O Parlamento apreciou, esta quarta-feira, uma Petição que pretende que a licença de parentalidade possa ser gozada até 1 ano a 100%. Em nome do PSD, Susana Lamas começou por saudar os mais de 21 mil subscritores desta petição e, em especial, agradecer ao grupo de mães que iniciaram o movimento que deu origem a esta Petição, quer pelo exemplo do exercício deste importante direito de cidadania, quer pelo facto de terem trazido à Assembleia da República um tema tão relevante, como é o tema da parentalidade.
De seguida, a parlamentar sublinhou que para o PSD “as questões da família, da infância e natalidade, da conciliação da vida familiar e profissional, bem como da saúde das crianças sempre foram, continuam e continuarão a ser matérias fundamentais, e que não deixamos de acompanhar.
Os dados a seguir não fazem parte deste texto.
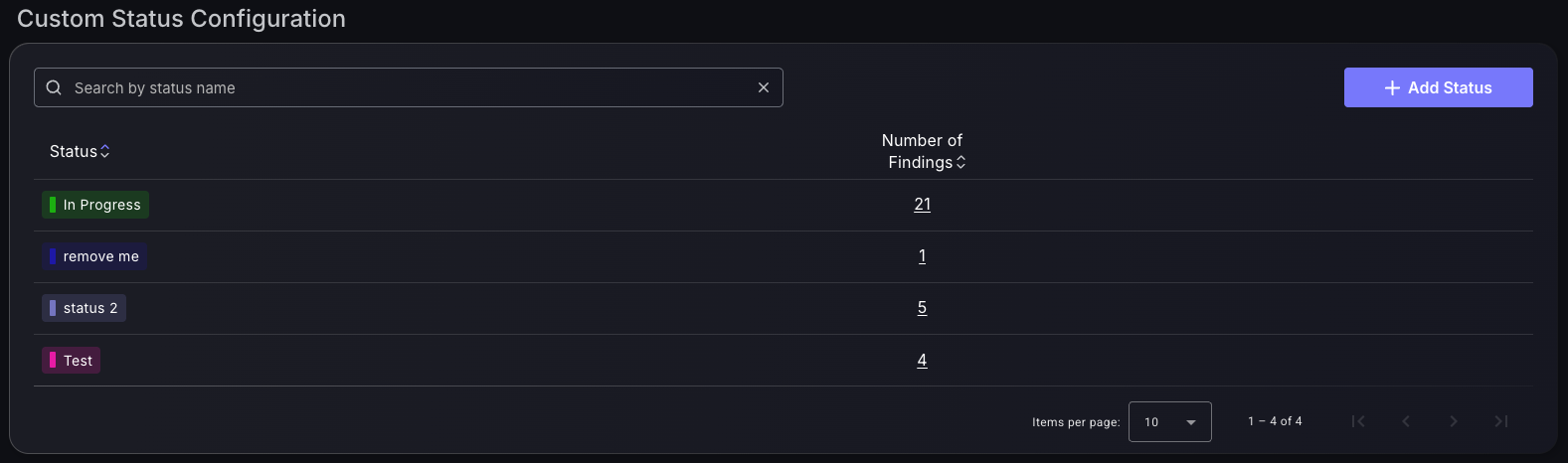
Task: Click the plus icon on Add Status
Action: click(x=1392, y=87)
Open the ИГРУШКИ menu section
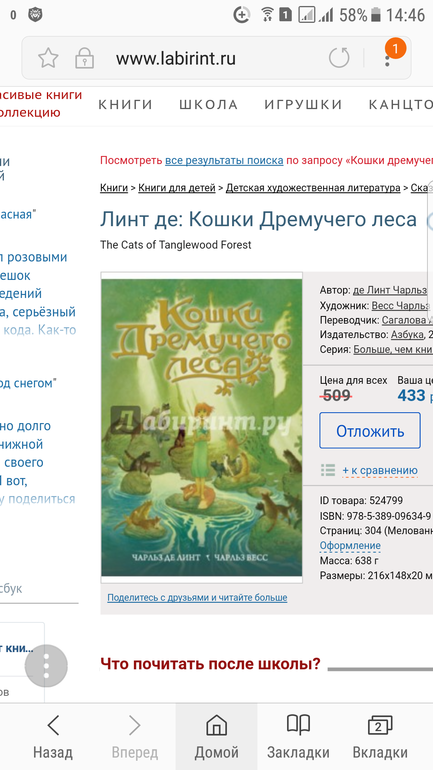433x770 pixels. coord(303,105)

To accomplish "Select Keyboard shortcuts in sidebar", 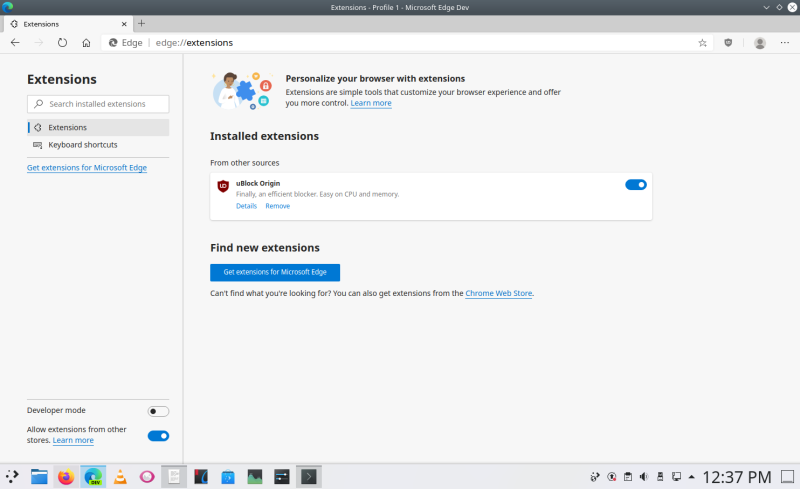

Foi assim no passado e assim será no futuro”. Uma das provas dessa atuação, recorda, está no “Projeto de Resolução apresentado na anterior legislatura por este grupo parlamentar, que colocou as 12 comissões parlamentares a discutir as matérias da maternidade, paternidade, das crianças e da família. Foi, pois, na sequência dessa iniciativa, e depois de ouvidas inúmeras pessoas e entidades, recolhidos os contributos de todos, que se efetuaram diversas alterações à legislação então vigente, eliminando-se barreiras para facilitar a vida das famílias e das crianças”.
Contudo, adianta Susana Lamas, o PSD não ficou por aí. “Como todos sabemos, terminou na passada sexta-feira, dia 3, um processo legislativo intenso e muito importante para as famílias, onde foi aprovado um conjunto de alterações ao Código do Trabalho e a outros diplomas legais sobre matérias da parentalidade e apoio às famílias, ou seja, foram aprovadas várias alterações legislativas que alargam os direitos de pais e mães tanto durante a gravidez, como no acompanhamento de recém-nascidos. Naturalmente, lamentamos que algumas das nossas propostas, designadamente as relativas à prematuridade, não tenham sido aprovadas, porque conferiam um maior apoio às famílias. No entanto, não deixamos de acompanhar propostas que foram apresentadas, pois para o PSD o mais importante é o interesse e a proteção das crianças e das famílias e que sejam removidos obstáculos à natalidade”.
A terminar, a social-democrata enfatizou que é importante “continuarmos este debate sobre parentalidade, até porque ele nos conduz a uma questão mais ampla: a questão da demografia. Mais do que alterações pontuais, devemos procurar fazer uma abordagem transversal e integrada, procurando um consenso que vá para além do consenso parlamentar e envolva todos: a concertação social, a sociedade civil, a própria Europa. Aliás, na senda da medida de uma estratégia comum para a natalidade defendida pelos candidatos do PSD ao Parlamento Europeu. A bem da natalidade, a bem de Portugal, creio que a matéria em causa, dada a sua essencialidade, exige que todos se envolvam num debate sério, pois é o nosso futuro coletivo que está em causa”.